A few more introductory remarks—half-drowned in the enthusiastic cheers—and Jamie and Kingsburgh lifted Mrs. MacDonald carefully up onto the barrel, where she swayed a little, but regained her balance, grabbing the heads of both men for stability, and smiling at the laughter of the audience.

She beamed at the crowd, who beamed back, en masse, and immediately quieted themselves in order to hear her.

She had a clear, high voice, and was obviously accustomed to speaking in public—a most unusual attribute in a woman of the time. I was too far away to hear every word, but had no trouble picking up the gist of her speech.

After graciously thanking her hosts, the Scottish community who had welcomed her family so warmly and generously, and the guests, she commenced an earnest exhortation against what she called “factionalism,” urging her hearers to join in suppressing this dangerous movement, which could not but cause great unrest, threatening the peace and prosperity that so many of them had achieved in this fair land, they having risked everything to attain it.

And she was, I realized with a small shock, exactly right. I’d heard Bree and Roger arguing the point—why any of the Highlanders, who had suffered so much under English rule, should have fought on the English side, as many of them eventually would.

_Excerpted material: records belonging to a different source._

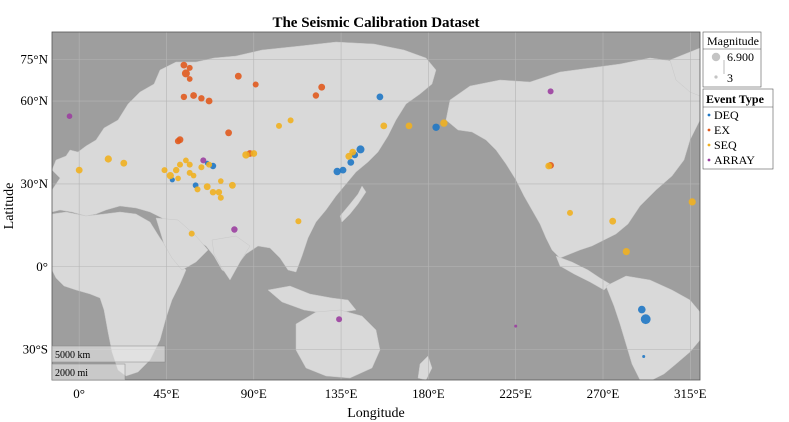 The width and height of the screenshot is (789, 422). I want to click on scale-bar: 5000 km 2000 mi, so click(108, 363). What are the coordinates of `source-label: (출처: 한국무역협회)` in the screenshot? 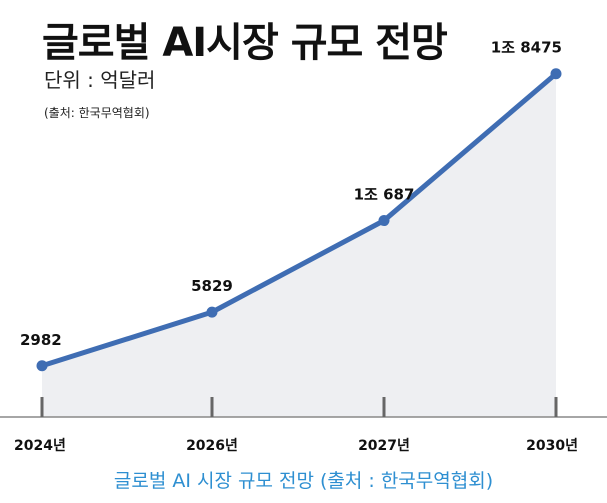 It's located at (97, 113).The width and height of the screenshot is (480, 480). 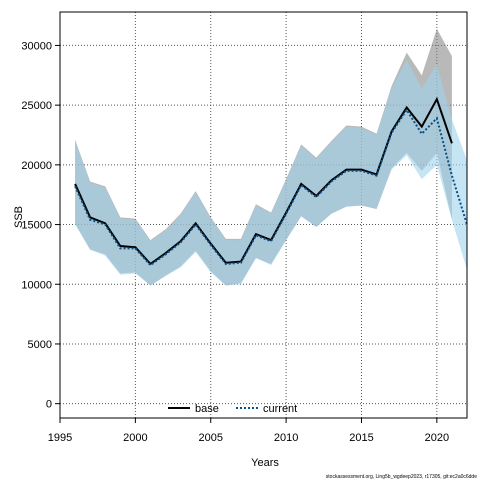 What do you see at coordinates (232, 409) in the screenshot?
I see `legend: base current` at bounding box center [232, 409].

“Because,” Roger had said patiently, “they had something to lose, and damn little to gain. And—of all people—they knew exactly what it was like to fight against the English. Ye think folk who lived through Cumberland’s cleansing of the Highlands, made it to America, and rebuilt their lives from nothing were eager to live through all that again?”

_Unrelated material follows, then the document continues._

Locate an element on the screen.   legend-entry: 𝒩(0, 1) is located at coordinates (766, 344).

“But surely they’ll want to fight for freedom,” Bree had protested. He looked at her cynically.

“They have freedom, a great deal more than they’ve ever seen in Scotland. They risk losing it in the event of a war—and they know that very well. And then, of course,” he’d added, “nearly all of them have sworn an oath of loyalty to the Crown. They’d not break it lightly, surely not for something that looked like one more wild-eyed—and doubtless short-lived—political upheaval. It’s like—” His brow had furrowed as he looked for a suitable analogy.

“Like the Black Panthers, or the civil-rights movement. Anyone could see the idealistic point—but a lot of middle-class people found the whole thing threatening or frightening and just wished it would go away, so life could be peaceful.”

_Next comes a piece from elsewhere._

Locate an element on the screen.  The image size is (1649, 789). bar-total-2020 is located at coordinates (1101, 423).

The trouble, of course, was that life never was peaceful—and this particular wild-eyed movement wasn’t going to go away. I could see Brianna on the far side of the crowd, eyes narrowed in thoughtful speculation as she listened to Flora MacDonald’s high, clear voice, talking of the virtues of loyalty.

I heard a low sort of “Hmph!” just to the side, behind me, and turning, saw Neil Forbes, his heavy features set in disapproval. He had reinforcements now, I saw; three or four other gentlemen stood close beside him, glancing to and fro but trying not to look as though they were. Gauging the mood of the crowd, I thought they were outnumbered by roughly two hundred to one, and the two hundred were growing steadily more entrenched in their opinions as the drink took hold and the speech went on.

Looking away, I caught sight again of Brianna, and realized that she was now looking at Neil Forbes, too—and he was looking back. Both taller than the people around them, they stared at each other over the heads of the intervening crowd, he with animosity, she with aloofness. She had rejected his suit a few years before, and had done so without tact. Forbes certainly hadn’t been in love with her—but he was a man with a fair degree of self-esteem, and not the sort to suffer such a public slight with philosophical resignation.